Even in the early 60’s, when World Music seemed to make authentic in-roads into the West via Bob Dylan, Jerry Garcia and Donovan, it actually functioned more as decorative icing – a sitar here and a melodic noodle there. Few LSD-fuelled bands of the 60’s could resist the addition of token Indian or Hindustani elements, and it smacked a little of cultural tourism. This continued well into the 80’s, with even Graceland remaining essentially a Paul Simon record with feathers.
It was not until the release of records like Buena Vista Social Club, and the success of artists like Manu Dibango, Ali Farka Toure and Nusrat Fateh Ali Khan that World Music was given its balls back. Ibrahim Ferrer, Ladysmith Black Mambazo and Baaba Maal have also all contributed to its mainstream success and credibility. This process has been aided and articulated by able commentators like fRoots and Songlines, along with the on-going activity within Real World, the label set up by Peter Gabriel and the WOMAD organisation in 1989, and of course World Circuit.
It is against this background of reclaimed independence that Radio 3, home of respected show World Routes, presented the Poll Winner’s Concert for the BBC Awards for World Music 2007. The event, held at the Barbican, UK, on 27th May, was a chance to separate the wheat from the chaff.

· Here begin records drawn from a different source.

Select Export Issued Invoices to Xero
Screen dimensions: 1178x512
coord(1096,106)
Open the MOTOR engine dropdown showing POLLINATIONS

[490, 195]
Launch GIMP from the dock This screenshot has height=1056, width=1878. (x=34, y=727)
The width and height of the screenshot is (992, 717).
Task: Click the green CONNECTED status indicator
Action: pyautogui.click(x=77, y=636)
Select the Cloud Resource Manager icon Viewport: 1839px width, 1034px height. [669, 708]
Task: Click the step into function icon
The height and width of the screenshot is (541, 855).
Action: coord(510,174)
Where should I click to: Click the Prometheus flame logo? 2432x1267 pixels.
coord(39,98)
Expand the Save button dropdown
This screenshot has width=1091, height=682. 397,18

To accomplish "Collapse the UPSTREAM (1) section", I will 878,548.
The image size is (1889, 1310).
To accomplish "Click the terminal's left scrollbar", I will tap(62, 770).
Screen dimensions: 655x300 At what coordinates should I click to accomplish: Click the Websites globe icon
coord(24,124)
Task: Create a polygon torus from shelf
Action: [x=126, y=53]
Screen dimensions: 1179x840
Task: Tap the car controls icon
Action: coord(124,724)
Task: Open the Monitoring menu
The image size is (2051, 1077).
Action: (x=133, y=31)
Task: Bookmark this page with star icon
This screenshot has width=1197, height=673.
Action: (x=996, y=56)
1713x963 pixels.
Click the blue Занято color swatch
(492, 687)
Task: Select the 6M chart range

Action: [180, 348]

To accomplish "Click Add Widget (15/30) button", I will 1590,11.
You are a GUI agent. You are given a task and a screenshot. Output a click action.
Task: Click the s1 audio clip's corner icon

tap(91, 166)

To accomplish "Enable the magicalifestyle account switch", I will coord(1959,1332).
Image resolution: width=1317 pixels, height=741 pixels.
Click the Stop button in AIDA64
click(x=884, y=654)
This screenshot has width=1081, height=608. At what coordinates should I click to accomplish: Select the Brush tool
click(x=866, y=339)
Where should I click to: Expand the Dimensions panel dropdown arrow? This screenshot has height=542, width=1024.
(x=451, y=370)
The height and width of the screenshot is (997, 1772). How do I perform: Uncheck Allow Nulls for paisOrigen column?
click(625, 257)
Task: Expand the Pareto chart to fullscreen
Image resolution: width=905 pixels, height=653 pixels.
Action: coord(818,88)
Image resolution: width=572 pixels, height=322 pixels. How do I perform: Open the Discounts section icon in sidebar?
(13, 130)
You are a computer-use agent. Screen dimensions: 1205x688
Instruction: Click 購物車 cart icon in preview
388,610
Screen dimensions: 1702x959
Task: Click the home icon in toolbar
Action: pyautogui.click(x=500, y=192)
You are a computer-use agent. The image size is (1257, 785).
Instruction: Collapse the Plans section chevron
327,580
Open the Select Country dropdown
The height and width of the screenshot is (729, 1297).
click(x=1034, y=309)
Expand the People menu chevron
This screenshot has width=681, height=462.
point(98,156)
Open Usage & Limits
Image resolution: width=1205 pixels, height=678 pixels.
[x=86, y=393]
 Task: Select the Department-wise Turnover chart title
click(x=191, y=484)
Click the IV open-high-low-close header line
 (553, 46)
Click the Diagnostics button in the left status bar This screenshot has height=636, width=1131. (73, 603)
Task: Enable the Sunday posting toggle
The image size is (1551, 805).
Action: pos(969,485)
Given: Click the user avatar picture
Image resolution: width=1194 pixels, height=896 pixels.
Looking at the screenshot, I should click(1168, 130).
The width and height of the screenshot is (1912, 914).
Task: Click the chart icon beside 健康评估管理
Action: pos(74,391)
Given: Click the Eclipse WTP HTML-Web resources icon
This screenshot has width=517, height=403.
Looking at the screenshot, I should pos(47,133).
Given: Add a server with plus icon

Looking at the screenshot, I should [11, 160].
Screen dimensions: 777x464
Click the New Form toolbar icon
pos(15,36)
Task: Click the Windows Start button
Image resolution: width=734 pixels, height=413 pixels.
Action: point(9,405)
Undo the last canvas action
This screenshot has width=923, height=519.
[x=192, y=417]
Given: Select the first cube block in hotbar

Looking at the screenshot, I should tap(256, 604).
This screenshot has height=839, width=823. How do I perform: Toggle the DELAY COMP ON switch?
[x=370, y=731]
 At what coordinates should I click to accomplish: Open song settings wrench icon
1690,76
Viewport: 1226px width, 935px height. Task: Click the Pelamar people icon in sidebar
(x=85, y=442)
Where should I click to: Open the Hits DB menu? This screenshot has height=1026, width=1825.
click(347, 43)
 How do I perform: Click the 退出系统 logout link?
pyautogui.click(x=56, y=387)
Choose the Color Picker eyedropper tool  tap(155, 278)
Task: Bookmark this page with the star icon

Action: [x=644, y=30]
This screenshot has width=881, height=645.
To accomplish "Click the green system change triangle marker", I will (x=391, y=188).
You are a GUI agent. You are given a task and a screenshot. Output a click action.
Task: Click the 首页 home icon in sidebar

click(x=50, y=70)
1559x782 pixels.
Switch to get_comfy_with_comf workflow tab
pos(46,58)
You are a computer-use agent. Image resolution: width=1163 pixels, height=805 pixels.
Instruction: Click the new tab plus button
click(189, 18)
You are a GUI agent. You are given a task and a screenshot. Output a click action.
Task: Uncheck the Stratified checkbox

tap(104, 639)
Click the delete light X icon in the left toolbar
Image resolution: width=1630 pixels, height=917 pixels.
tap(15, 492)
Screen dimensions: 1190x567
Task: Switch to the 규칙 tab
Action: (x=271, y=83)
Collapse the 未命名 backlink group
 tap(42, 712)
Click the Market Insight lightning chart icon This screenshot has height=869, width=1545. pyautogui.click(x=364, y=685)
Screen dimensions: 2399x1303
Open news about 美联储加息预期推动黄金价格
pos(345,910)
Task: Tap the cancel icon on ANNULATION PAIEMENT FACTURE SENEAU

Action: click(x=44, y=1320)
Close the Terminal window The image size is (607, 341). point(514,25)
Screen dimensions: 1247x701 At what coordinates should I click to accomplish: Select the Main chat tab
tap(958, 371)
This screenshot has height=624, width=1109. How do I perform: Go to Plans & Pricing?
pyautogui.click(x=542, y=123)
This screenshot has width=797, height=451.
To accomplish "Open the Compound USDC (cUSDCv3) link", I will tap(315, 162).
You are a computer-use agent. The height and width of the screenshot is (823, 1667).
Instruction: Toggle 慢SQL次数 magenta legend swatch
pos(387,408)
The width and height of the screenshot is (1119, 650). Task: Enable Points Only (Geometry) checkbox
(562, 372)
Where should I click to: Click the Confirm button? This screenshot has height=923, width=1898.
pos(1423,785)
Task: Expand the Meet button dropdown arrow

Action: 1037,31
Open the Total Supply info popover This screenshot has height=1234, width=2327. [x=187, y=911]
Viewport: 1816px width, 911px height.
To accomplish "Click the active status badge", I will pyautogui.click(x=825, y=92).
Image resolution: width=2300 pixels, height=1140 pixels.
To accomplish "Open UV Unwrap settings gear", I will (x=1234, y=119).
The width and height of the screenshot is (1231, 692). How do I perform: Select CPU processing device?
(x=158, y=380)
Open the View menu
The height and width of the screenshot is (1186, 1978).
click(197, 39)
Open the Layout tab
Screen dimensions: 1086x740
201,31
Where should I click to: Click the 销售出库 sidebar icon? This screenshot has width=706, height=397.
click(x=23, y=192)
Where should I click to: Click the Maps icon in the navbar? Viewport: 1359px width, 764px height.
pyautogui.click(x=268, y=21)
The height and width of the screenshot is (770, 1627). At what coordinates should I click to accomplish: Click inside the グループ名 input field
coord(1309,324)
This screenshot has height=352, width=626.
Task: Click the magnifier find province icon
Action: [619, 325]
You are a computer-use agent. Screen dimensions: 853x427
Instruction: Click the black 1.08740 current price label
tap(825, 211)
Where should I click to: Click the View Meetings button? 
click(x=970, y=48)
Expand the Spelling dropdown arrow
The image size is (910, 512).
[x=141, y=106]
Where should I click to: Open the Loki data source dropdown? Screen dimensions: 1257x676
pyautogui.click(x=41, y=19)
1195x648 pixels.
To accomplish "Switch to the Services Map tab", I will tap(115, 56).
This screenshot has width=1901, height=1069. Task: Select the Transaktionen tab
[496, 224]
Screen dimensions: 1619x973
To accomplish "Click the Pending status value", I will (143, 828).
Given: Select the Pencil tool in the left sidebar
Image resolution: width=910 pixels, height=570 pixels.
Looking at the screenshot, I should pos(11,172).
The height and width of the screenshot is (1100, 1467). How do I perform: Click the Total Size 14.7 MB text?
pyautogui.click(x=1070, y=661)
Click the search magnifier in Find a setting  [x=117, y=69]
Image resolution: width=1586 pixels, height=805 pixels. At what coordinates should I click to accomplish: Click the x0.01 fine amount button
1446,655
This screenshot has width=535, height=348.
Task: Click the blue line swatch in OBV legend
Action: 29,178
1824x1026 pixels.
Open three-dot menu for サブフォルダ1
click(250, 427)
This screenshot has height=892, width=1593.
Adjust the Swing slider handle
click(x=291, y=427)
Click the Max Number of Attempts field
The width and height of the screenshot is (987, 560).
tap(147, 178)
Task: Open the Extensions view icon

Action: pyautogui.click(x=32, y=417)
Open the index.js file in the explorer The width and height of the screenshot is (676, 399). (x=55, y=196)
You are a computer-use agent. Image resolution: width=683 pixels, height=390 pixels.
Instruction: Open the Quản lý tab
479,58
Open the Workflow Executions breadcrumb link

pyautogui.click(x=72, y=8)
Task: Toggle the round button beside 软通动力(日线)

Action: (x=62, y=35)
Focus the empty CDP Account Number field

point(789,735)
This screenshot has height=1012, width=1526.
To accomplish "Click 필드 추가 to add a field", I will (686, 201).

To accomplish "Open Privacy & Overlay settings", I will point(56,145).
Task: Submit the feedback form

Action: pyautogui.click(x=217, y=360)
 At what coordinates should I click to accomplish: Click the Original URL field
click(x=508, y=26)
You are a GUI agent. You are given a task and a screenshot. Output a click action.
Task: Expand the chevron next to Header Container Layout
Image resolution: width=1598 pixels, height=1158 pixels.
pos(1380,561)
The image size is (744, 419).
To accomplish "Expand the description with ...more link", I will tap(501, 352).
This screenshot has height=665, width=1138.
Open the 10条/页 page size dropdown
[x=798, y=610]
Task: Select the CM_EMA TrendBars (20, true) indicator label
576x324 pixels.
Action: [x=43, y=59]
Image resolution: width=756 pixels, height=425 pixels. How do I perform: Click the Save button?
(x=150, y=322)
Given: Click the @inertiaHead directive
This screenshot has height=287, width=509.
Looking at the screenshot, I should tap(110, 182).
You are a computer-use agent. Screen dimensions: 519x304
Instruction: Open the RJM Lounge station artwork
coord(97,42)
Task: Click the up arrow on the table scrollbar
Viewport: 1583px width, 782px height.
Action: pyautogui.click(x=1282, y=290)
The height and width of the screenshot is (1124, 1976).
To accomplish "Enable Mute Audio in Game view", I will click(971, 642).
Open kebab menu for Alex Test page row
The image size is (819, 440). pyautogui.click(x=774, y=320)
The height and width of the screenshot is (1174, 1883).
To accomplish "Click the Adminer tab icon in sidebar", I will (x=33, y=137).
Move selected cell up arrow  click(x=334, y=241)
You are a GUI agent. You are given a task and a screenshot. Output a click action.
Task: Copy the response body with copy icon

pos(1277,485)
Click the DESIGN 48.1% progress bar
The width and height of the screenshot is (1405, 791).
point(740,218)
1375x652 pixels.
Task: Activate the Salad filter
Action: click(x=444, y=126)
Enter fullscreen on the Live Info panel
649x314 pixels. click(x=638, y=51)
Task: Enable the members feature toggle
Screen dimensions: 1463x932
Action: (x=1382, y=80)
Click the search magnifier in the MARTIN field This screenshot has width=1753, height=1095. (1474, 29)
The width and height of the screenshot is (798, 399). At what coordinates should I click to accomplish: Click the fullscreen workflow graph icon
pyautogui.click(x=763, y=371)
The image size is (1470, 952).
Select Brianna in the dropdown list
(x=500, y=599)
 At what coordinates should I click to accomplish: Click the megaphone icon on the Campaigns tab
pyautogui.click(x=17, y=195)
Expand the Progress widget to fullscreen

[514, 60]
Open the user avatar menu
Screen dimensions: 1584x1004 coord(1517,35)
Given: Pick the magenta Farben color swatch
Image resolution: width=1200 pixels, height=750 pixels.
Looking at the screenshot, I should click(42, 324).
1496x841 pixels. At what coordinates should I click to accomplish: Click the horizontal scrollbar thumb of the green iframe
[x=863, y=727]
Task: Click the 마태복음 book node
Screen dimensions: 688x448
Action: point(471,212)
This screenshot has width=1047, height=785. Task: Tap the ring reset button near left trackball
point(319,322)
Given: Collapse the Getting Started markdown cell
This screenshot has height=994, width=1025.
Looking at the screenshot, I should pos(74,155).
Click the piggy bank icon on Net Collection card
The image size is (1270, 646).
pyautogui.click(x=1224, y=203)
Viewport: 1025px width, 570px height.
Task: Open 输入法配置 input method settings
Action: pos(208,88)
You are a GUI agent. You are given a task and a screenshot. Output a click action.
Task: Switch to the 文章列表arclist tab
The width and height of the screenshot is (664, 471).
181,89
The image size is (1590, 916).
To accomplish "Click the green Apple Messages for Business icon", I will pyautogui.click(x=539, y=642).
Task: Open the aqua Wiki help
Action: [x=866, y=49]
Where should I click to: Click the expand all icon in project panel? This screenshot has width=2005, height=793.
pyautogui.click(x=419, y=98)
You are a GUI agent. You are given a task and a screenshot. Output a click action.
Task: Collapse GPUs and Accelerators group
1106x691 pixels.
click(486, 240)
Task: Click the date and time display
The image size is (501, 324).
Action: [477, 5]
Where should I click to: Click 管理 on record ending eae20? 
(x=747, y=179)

The winners of the awards were first announced in late March at the Pigalle Club in Piccadilly by a panel of judges, all of whom certainly knew their koto’s from their kora’s.
The winners announced at the nominations ceremony (nice blueberry canapés, by the way) were; Africa (won by Mahmoud Ahmeda), Asia Pacific (won by Debashish Bhattacharya), Americas (won by punk-gypsy nutters Gogol Bordello), Europe (won by French oddball Camille), Middle East and North Africa (won by Ghada Shbeir), Newcomer (K’Naan), Culture Crossing (won by Maurice El Medioni & Roberto Rodriguez), Club Global (won by Gotan Project) and Album of the Year (won by the late Ali Farka Toure’s ‘Savane’)
The Poll Winners’ concert saw the performance of some of these victors, and was overall a success, with superb live performances from Debashish Bhattacharya and Ghada Shbeir, who also won the Audience Award. Less convincing were Gotan Project, whose dull, repetitive disco-tango probably did more damage to the genre than it did good. Unfortunately the impressive young K’Naan could not perform, as his wife was giving birth, though we were privy to a video showcasing his impressive style of rap (though some more aged members of the audience occasionally strained to hear words they might be better off not hearing).
Of course awards smack of our Western competitive spirit, but it’s about time some of the lousy bongo-whacking twits be separated from the real artists. Since World Music is entangled with some of the vague fluff of the New Age, there’s nothing like a good, rigorous vote to sift though it, to help give some definition and detail to the genre. These and similar awards give us a map, some signposts and distinctions, and act as a window into that new land. How else can we ever hope to have a Saharan Rumba Crunk-Core section in HMV?